— WORK TO BE COMPLETED —
Find each line in the data below that contains the string "Task" and copy it out in full. Matching is case-sensitive.

— DATASET RECORDS —
---
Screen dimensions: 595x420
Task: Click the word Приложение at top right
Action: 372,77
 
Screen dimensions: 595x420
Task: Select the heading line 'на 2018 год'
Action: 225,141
---
— EXERCISE SOLUTION —
Task: Click the word Приложение at top right
Task: Select the heading line 'на 2018 год'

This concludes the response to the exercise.